# What you need to do
Write out the listing below verbatim, starting at the line containing "Click the square icon beside 供交加速" and ending with the line containing "Action: 215,72", including both of those lines. Omit the pictures from your answer.
Start Data in this exercise
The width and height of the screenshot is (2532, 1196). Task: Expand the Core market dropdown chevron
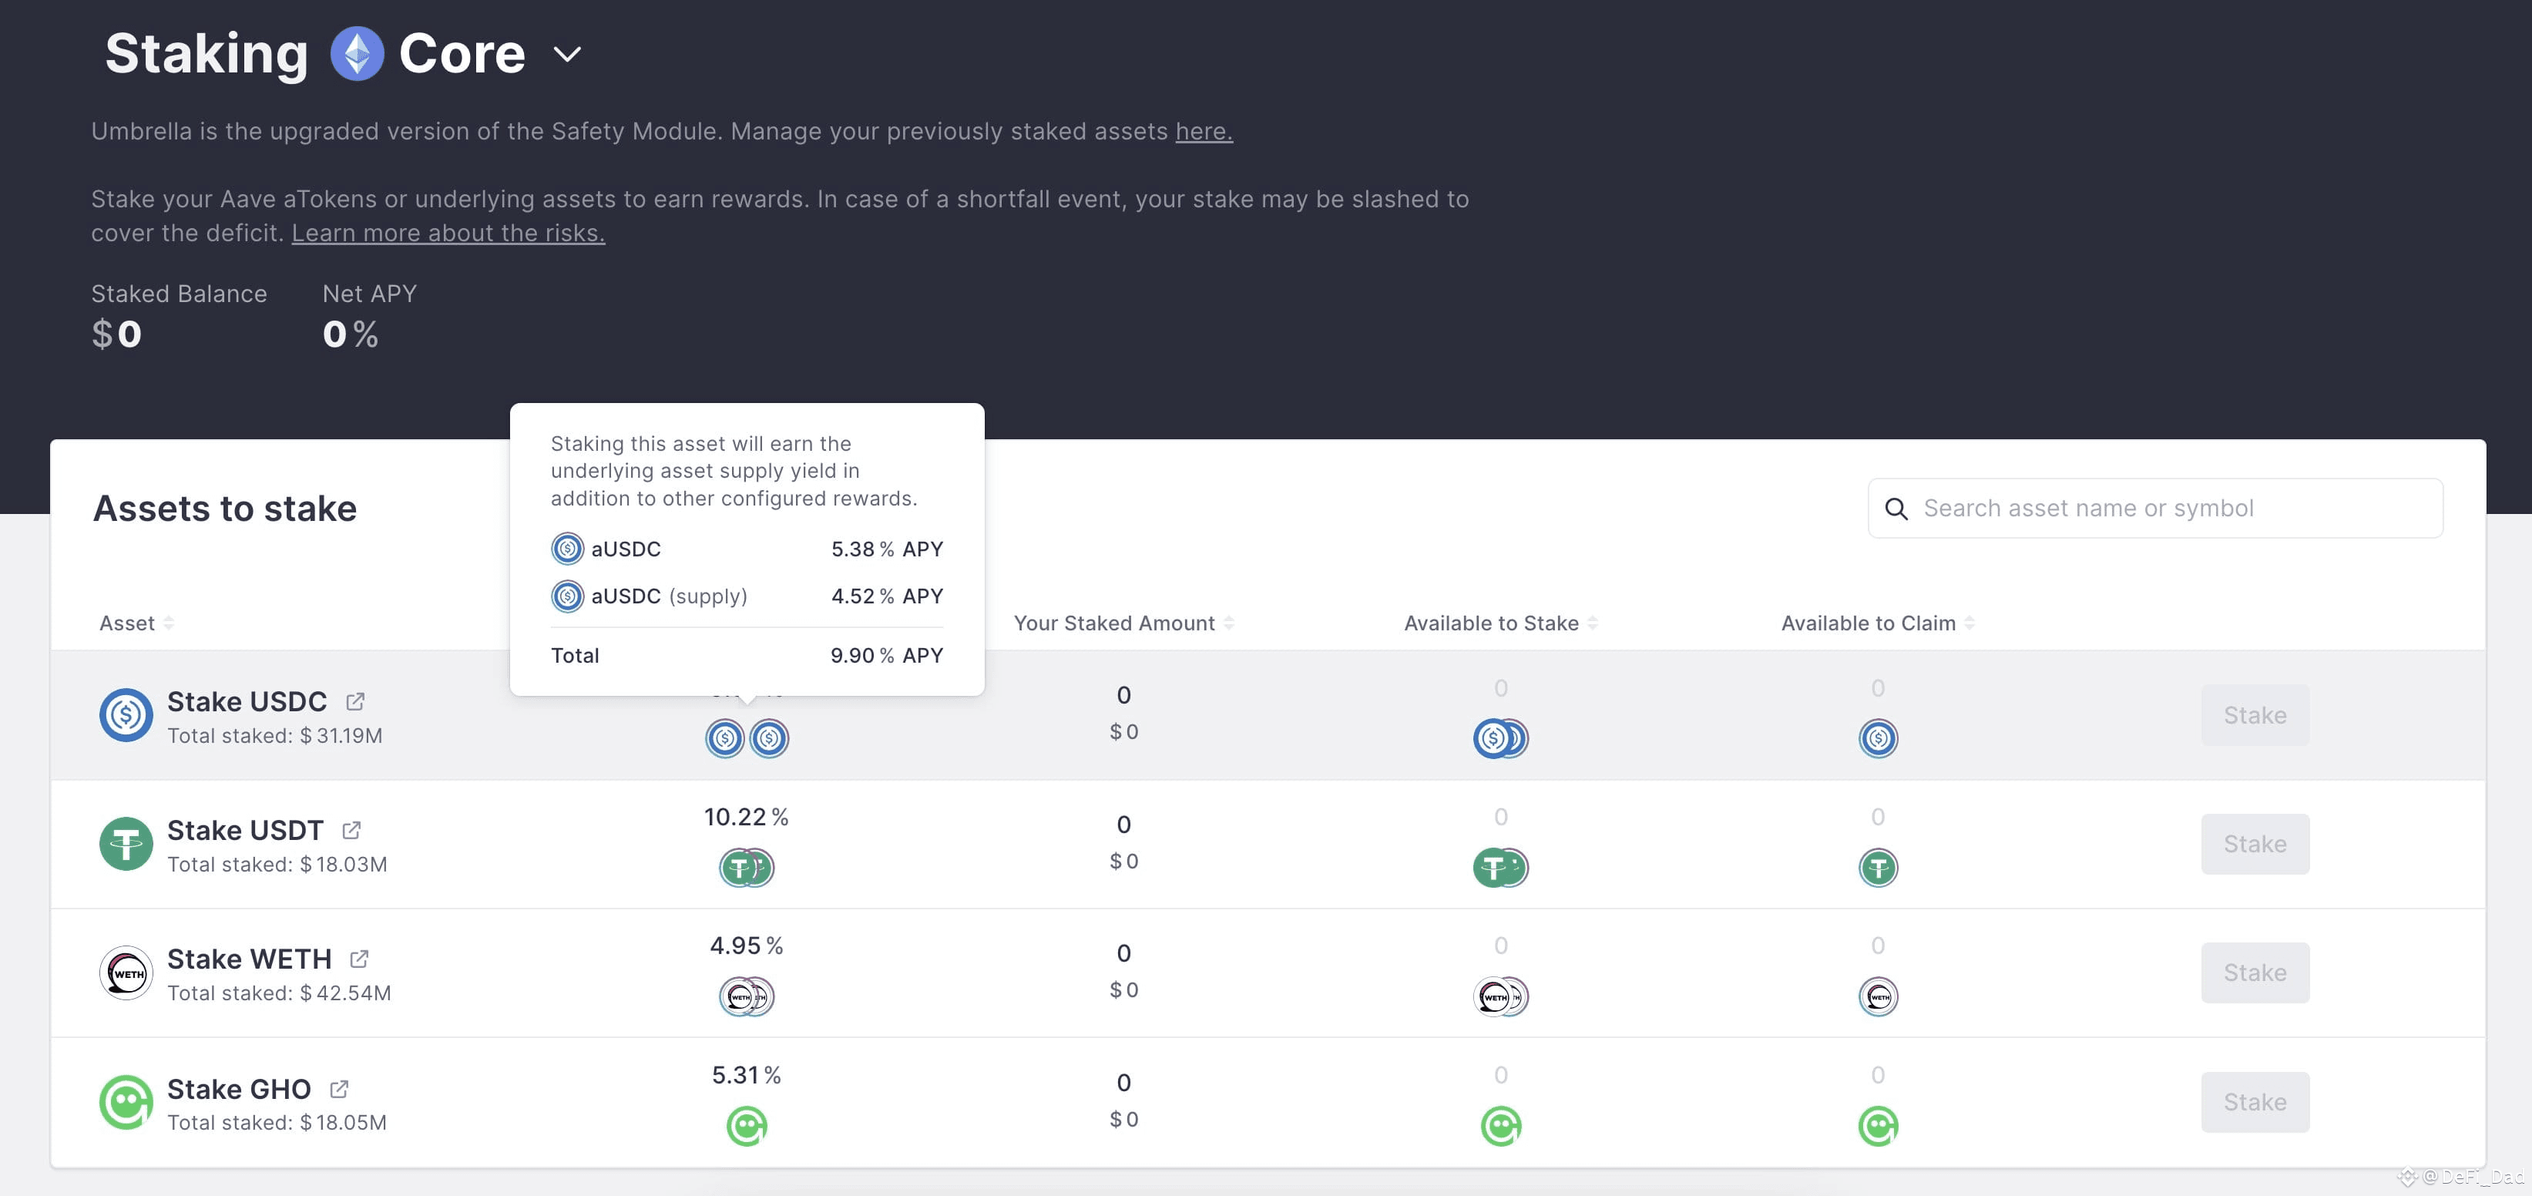click(567, 54)
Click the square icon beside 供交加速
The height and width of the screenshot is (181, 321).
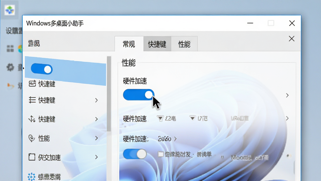tap(32, 157)
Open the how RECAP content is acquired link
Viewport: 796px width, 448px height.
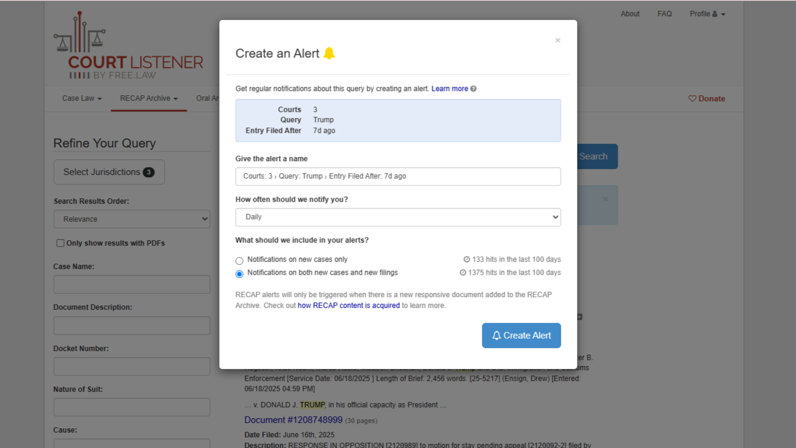pyautogui.click(x=349, y=305)
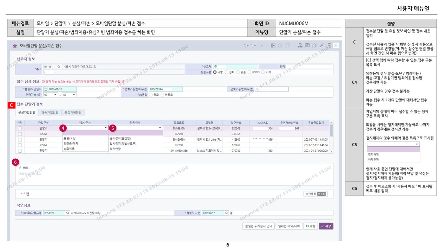
Task: Select the 내방 radio button
Action: 215,72
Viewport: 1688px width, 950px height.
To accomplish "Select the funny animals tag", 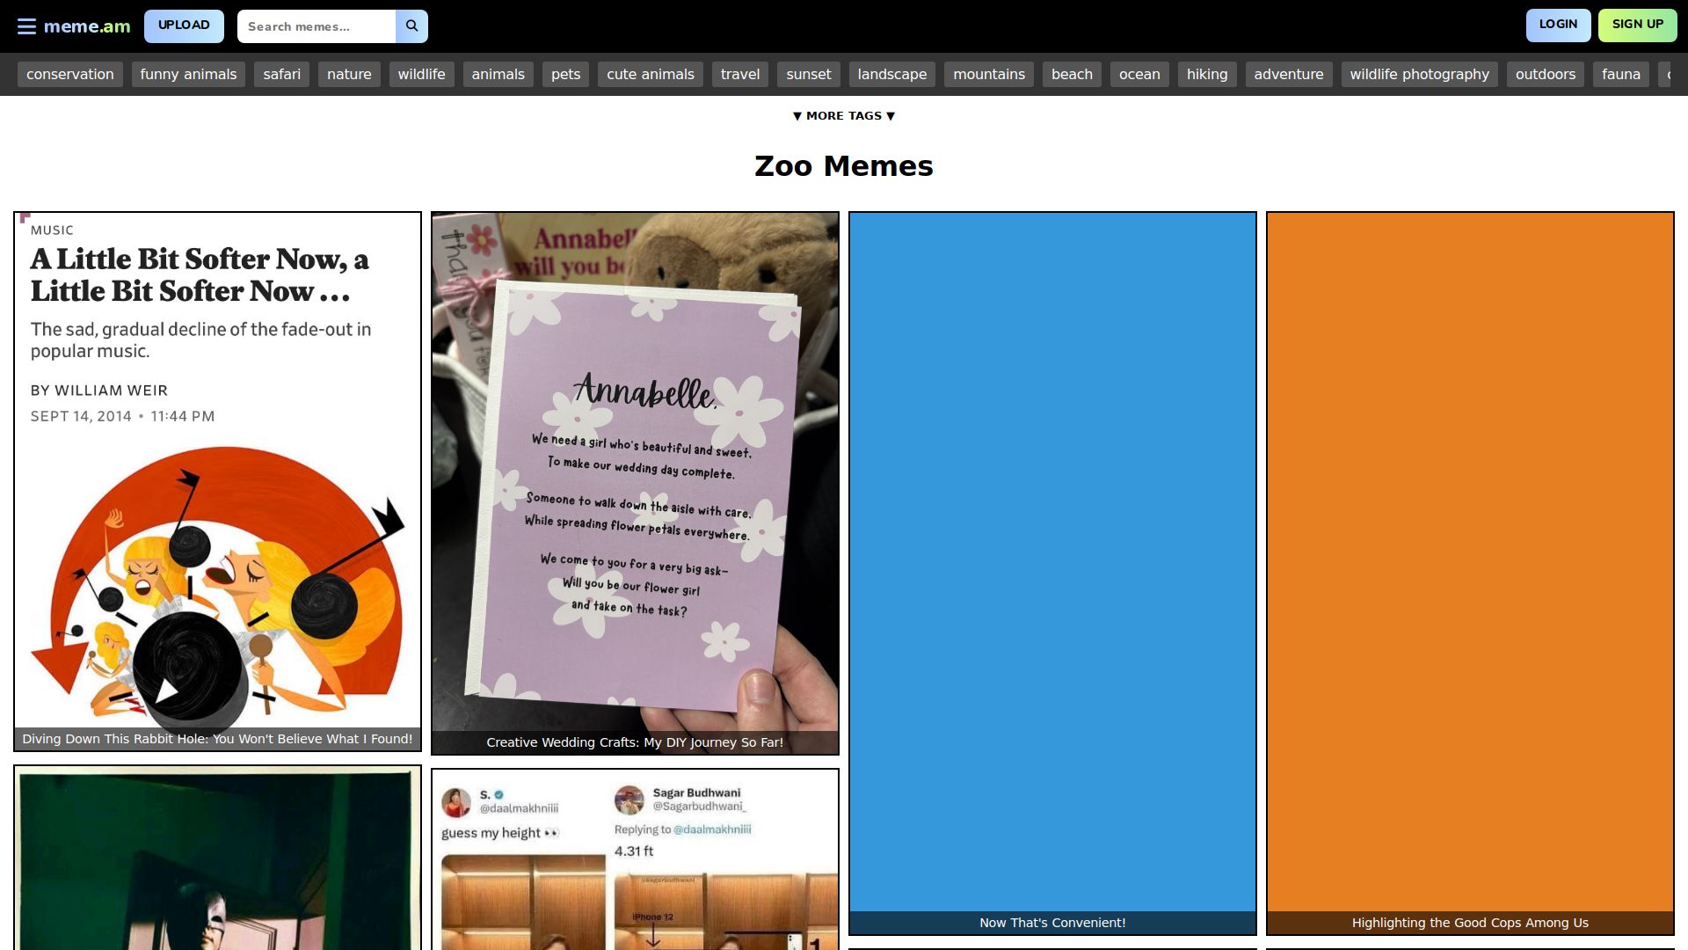I will point(188,74).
End Data in this exercise
# Exercise solution
Click the square icon beside 供交加速
The height and width of the screenshot is (181, 321).
tap(32, 157)
Open the how RECAP content is acquired link
Viewport: 796px width, 448px height.
pyautogui.click(x=349, y=305)
Task: Select the 내방 radio button
Action: 215,72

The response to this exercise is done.